Examinons donc en premier lieu de quelle façon vivront les hommes qu’on aura ainsi équipés. Est-ce autrement qu’en faisant du pain, du vin, des manteaux, et des chaussures ? Ils se construiront des maisons, l’été ils travailleront la plupart du temps nus et sans chaussures, et l’hiver habillés et (b) chaussés de façon suffisante. Ils se nourriront en préparant de la farine à partir de l’orge, et de la farine fine à partir du blé, cuisant l’une, pétrissant l’autre, disposant de braves galettes et du pain sur du roseau ou sur des feuilles propres ; s’allongeant sur des couches jonchées de smilax et de myrte, ils feront de bons repas, eux-mêmes et leurs enfants, buvant ensuite du vin, la tête couronnée et chantant des hymnes aux dieux ; ils s’uniront agréablement les uns avec les autres, ne faisant pas d’enfants (c) au-delà de ce que permettent leurs ressources, pour se préserver de la pénurie et de la guerre. 

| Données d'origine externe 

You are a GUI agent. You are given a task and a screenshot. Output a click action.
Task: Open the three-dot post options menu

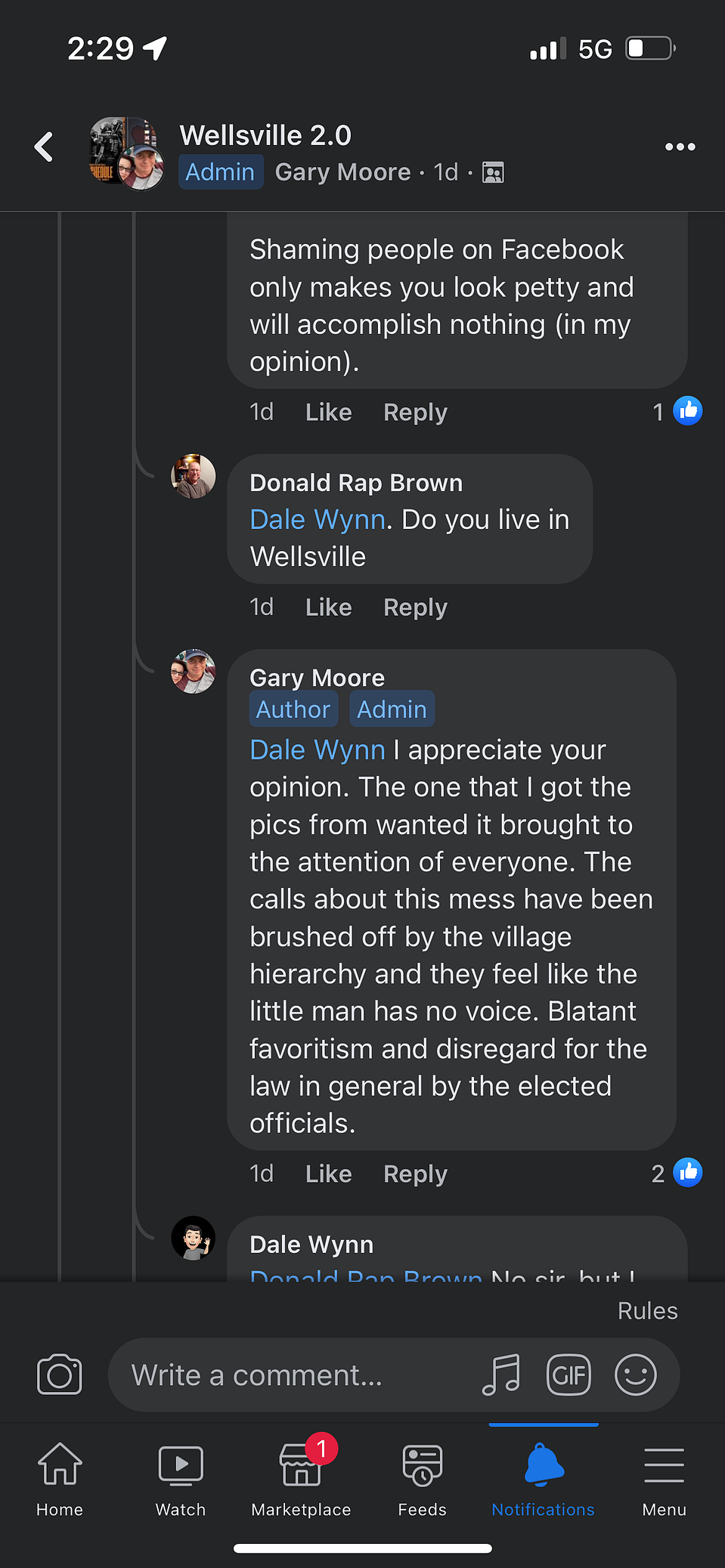click(680, 147)
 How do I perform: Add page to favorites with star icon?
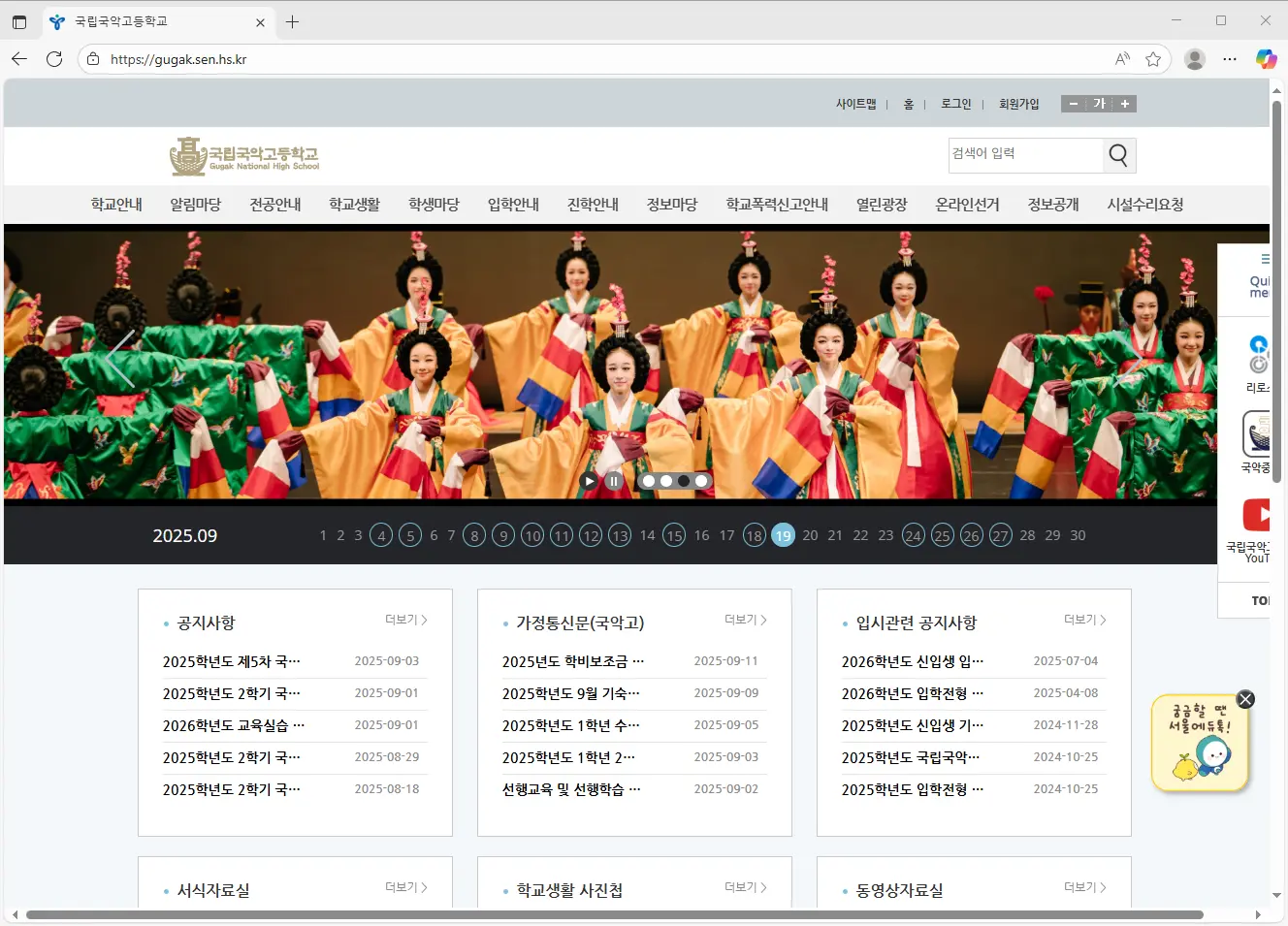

Alors Glaucon se saisissant de la parole : 
— C’est apparemment sans aucun plat cuisiné, dit-il, que tu fais festoyer ces hommes. 

— Tu dis vrai, répondis-je. J’avais oublié qu’ils auraient aussi des plats cuisinés ; il est évident qu’ils auront du sel, des olives et du fromage, et qu’ils se feront cuire des oignons et des verdures, le genre de potées qu’on fait à la campagne. Nous trouverons même le moyen de leur servir des friandises faites avec des figues, des pois chiches et des fèves, et ils se feront griller au feu (d) des fruits du myrte et du chêne tout en buvant modérément. Passant ainsi leur vie en paix et en bonne santé, et décédant sans doute à un grand âge, ils transmettront à leurs descendants une vie semblable à la leur. Et lui : 

— O Socrate, si c’était une cité de porcs que tu constituais, dit-il, les engraisserais-tu d’autre chose ? 

— Mais comment faut-il faire, Glaucon ? dis-je. 

— Il faut précisément faire ce qui est admis, dit-il. Je crois que des hommes qu’on ne veut pas mettre dans la misère s’assoient sur des lits, dînent (e) à des tables, et ont exactement les mêmes plats cuisinés et friandises qu’ont les hommes d’aujourd’hui. 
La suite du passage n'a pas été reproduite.